The Corsan project may be used as a framework for future water infrastructure projects in Brazil.
The Corsan project may be used as a framework for future water infrastructure projects in Brazil.  Photo: Courtesy of Corsan

"Water and sanitation are the number one priority of IFC in the country. Investments in critical infrastructure are key to ensure that Brazil has steady supplies of water and continued sustainable development, and we hope that this project provides the framework for future water infrastructure projects," says Carlos Leiria Pinto, IFC's Country Manager in Brazil.

The investment in Corsan is aligned with IFC's water and sanitation services sector strategy, which makes it a priority to engage with creditworthy utilities, including private and subnational utilities, to achieve scale and impact.

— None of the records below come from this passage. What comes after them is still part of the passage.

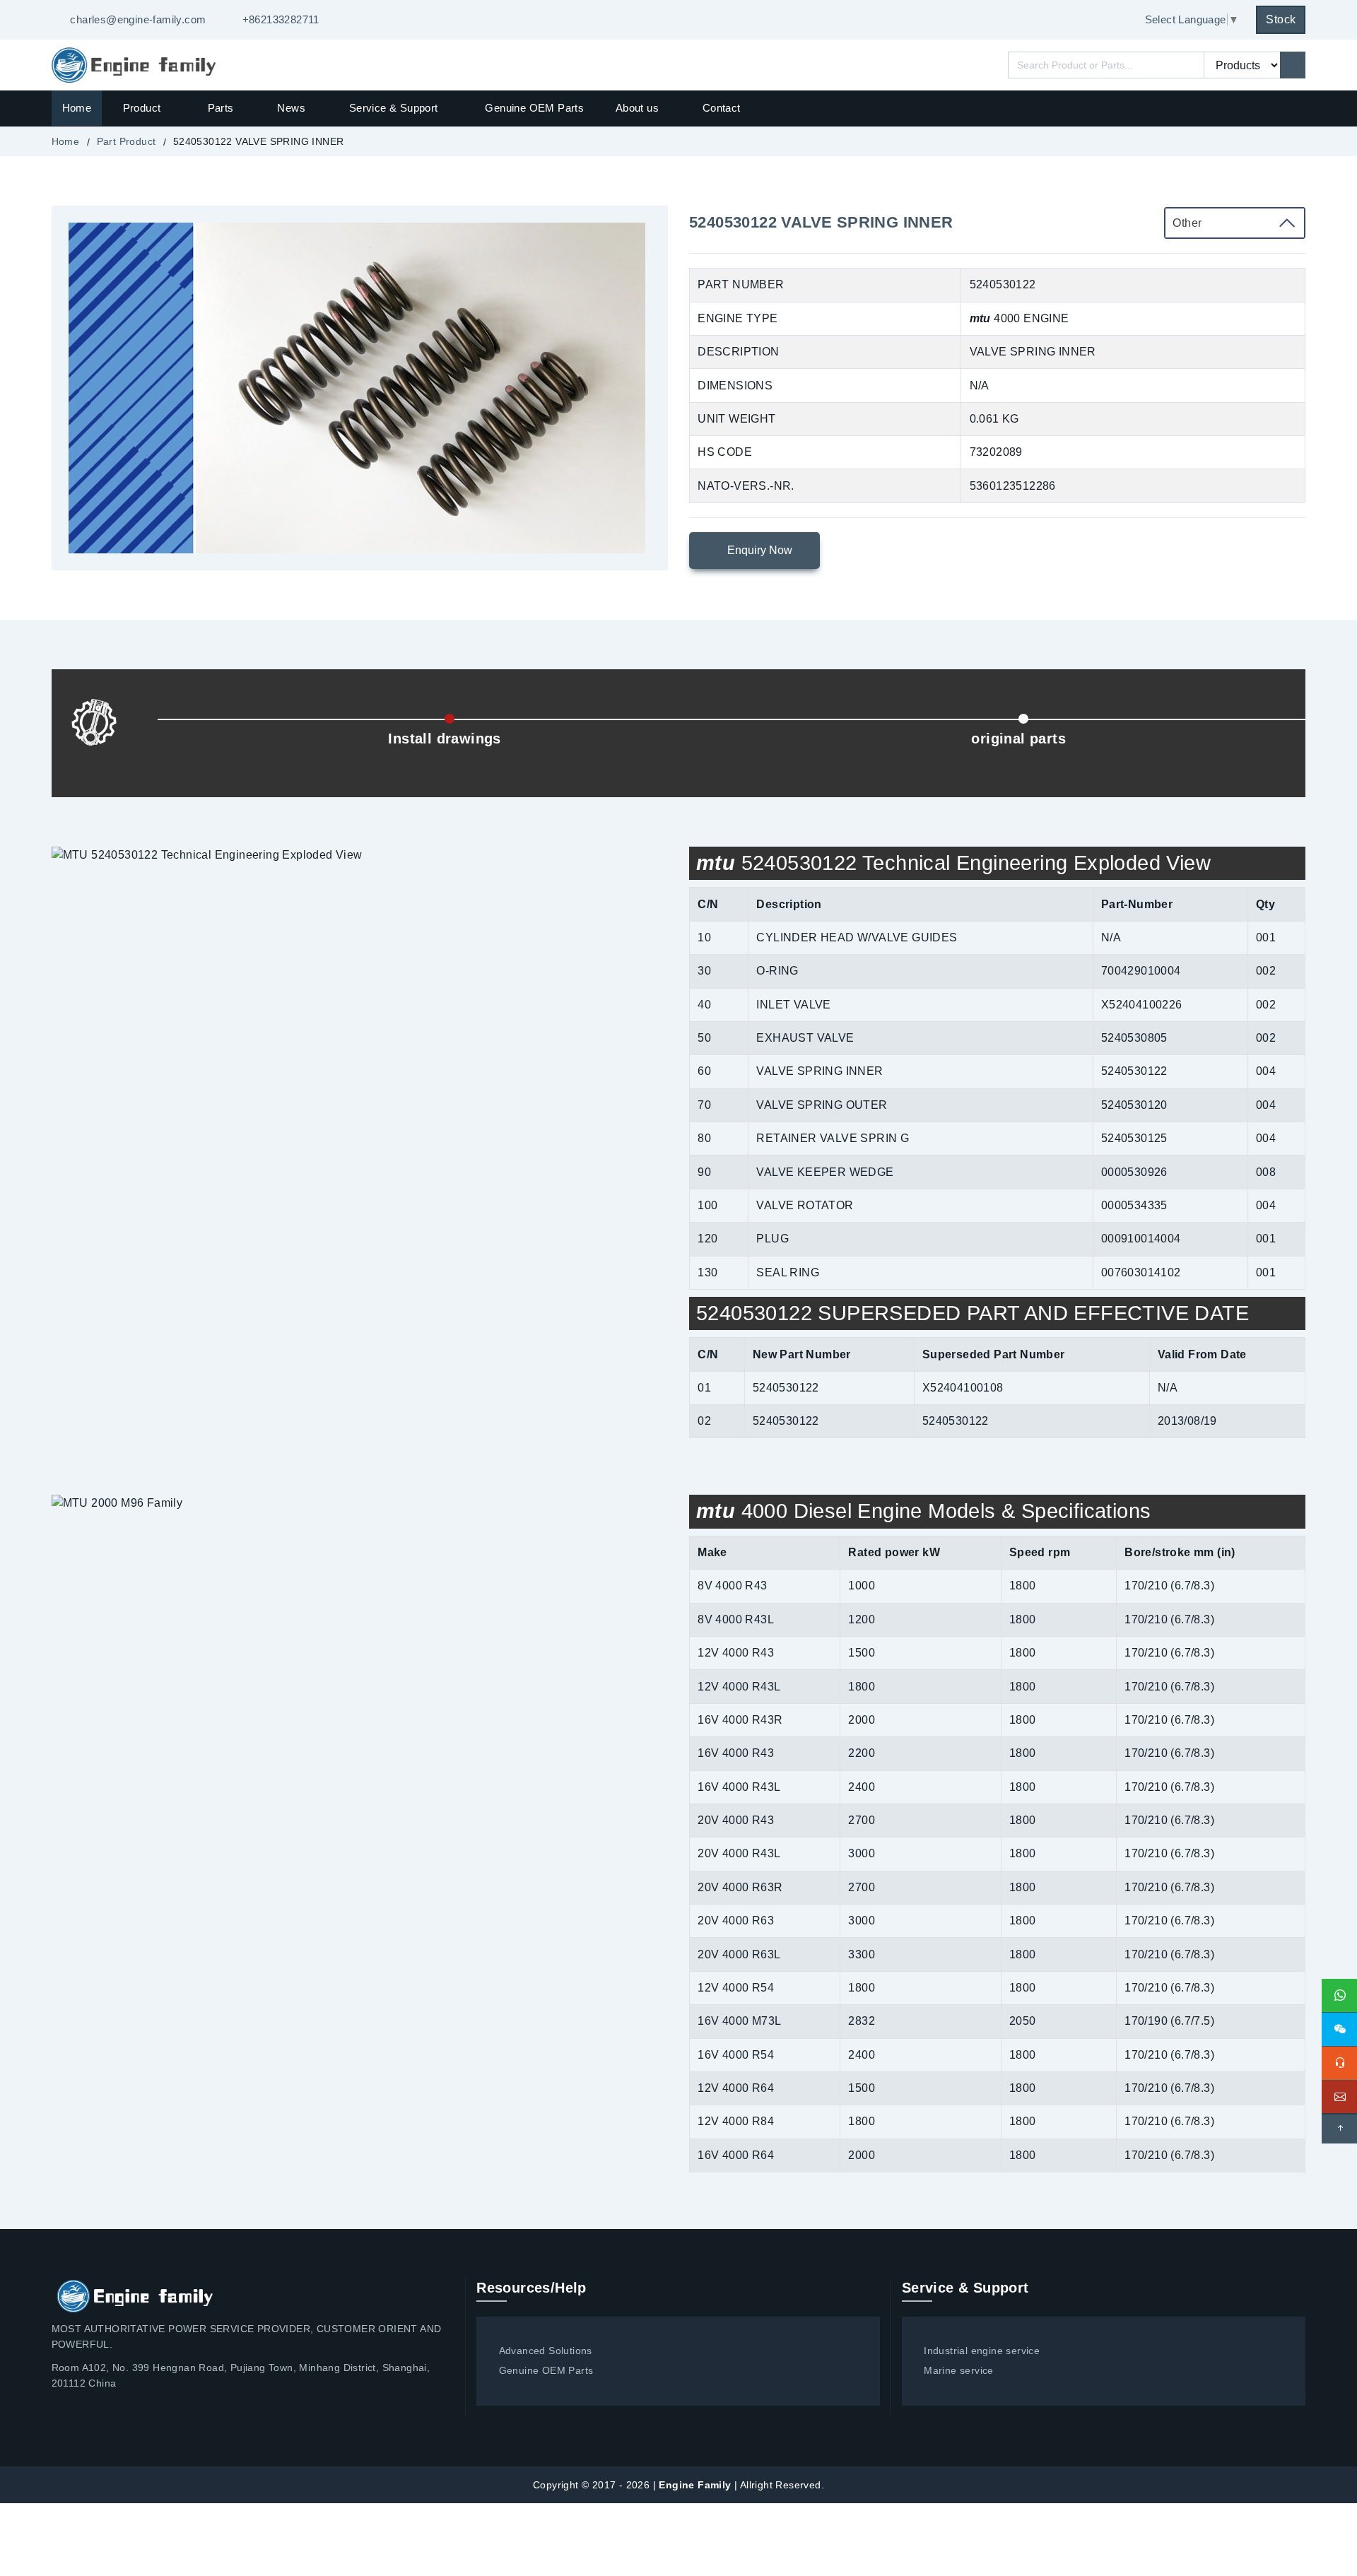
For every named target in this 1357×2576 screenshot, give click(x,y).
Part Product (126, 141)
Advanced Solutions (545, 2350)
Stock (1281, 19)
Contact (722, 108)
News (291, 108)
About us (637, 108)
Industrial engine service (982, 2350)
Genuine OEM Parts (534, 108)
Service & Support (393, 108)
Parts (221, 108)
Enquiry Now (758, 550)
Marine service (959, 2370)
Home (77, 108)
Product (143, 108)
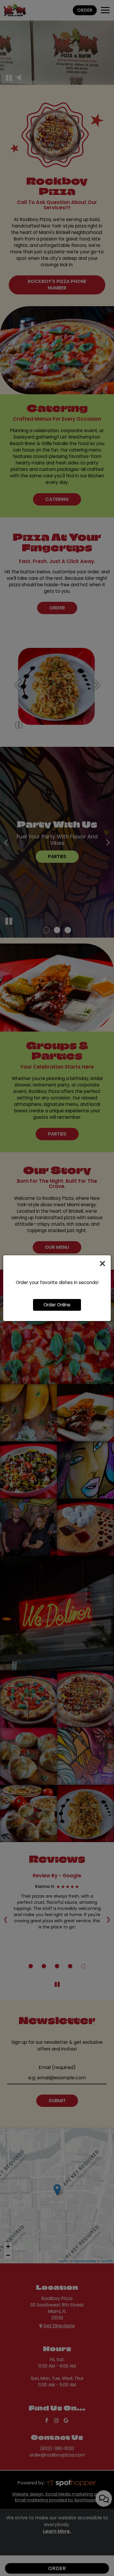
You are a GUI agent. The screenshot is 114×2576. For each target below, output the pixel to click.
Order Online (57, 1305)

Notably, the green and sustainability linked loan is one of IFC's first SLL investments in infrastructure globally. SLLs give borrowers a financial incentive to achieve targets linked to the Sustainable Development Goals (SDGs). In Corsan’s case, the target is linked to SDG6, which aims to “ensure availability and sustainable management of water and sanitation for all”. If Corsan is able to meet the 35 percent target in water losses by 2024 as officially reported to the Brazilian Water Information System, then it will benefit from a decrease in the loan's interest rate.

Over the last decade, constrained public sector investments and limited utilization of private capital stymied Brazil’s progress in improving water and sewage services. That changed, however, with the issuance of a new federal legal framework in July 2020 to modify the sector’s regulatory framework. The law mandates that coverage must reach 99 percent for water and 90 percent for sewage collection and treatment by 2033.

To achieve these coverage targets, the new law prioritizes the delivery of services and encourages utilization of private capital to meet investment needs, estimated at 750 billion reais ($140 billion). Utilities can attract such capital through debt financing, public-private partnerships, initial public offerings and other instruments. The water and sanitation sector in Brazil is currently dominated by state-owned water utilities that serve three quarters of the population, while private companies cover less than 10 percent, with municipalities serving the rest.

Water and sanitation are essential to human health and a prerequisite for economic growth. By tapping into private sector finance, Rio Grande do Sul is opening new avenues of development impact that will make a measurable difference for its people and communities, particularly in the face of ongoing climate change.